/---

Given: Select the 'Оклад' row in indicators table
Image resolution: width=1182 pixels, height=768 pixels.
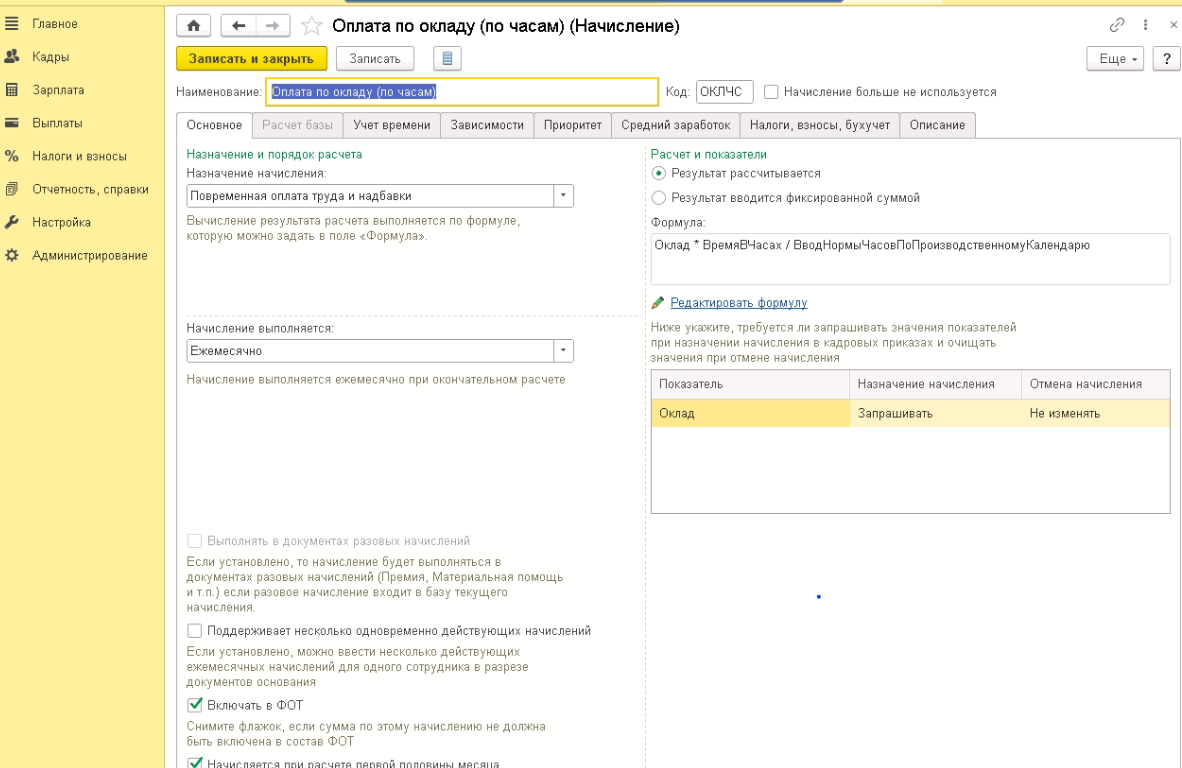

\---
/---

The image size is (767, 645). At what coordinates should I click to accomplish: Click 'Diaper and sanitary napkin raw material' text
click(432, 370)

\---
/---

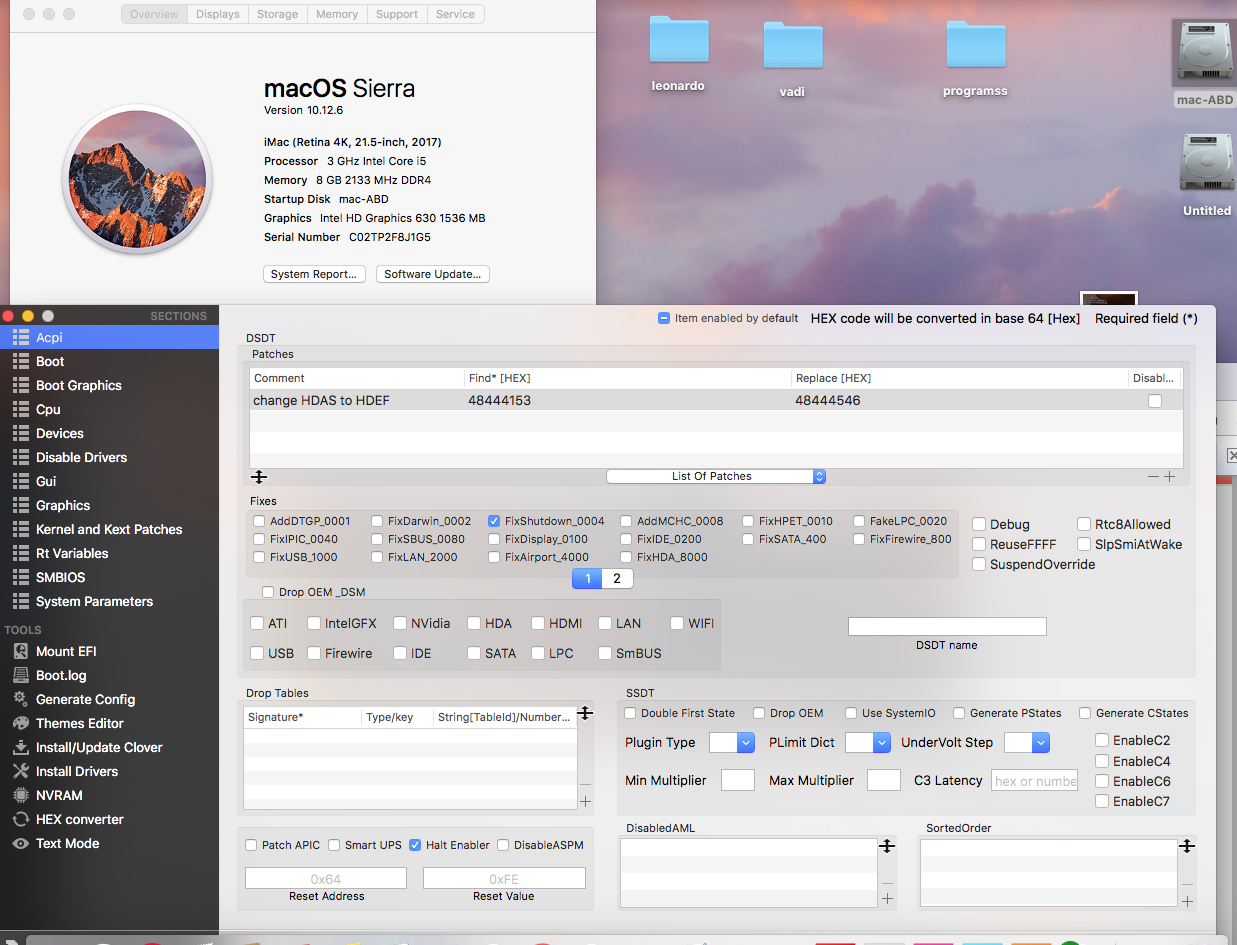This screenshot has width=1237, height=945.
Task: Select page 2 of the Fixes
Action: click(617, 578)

\---

# Work item
All lines above from the line with "Given: Select the" through the line with "Image resolution: width=1182", both included, are to be set down exactly, with nothing else.

# Answer area
Given: Select the 'Оклад' row in indicators table
Image resolution: width=1182 pixels, height=768 pixels.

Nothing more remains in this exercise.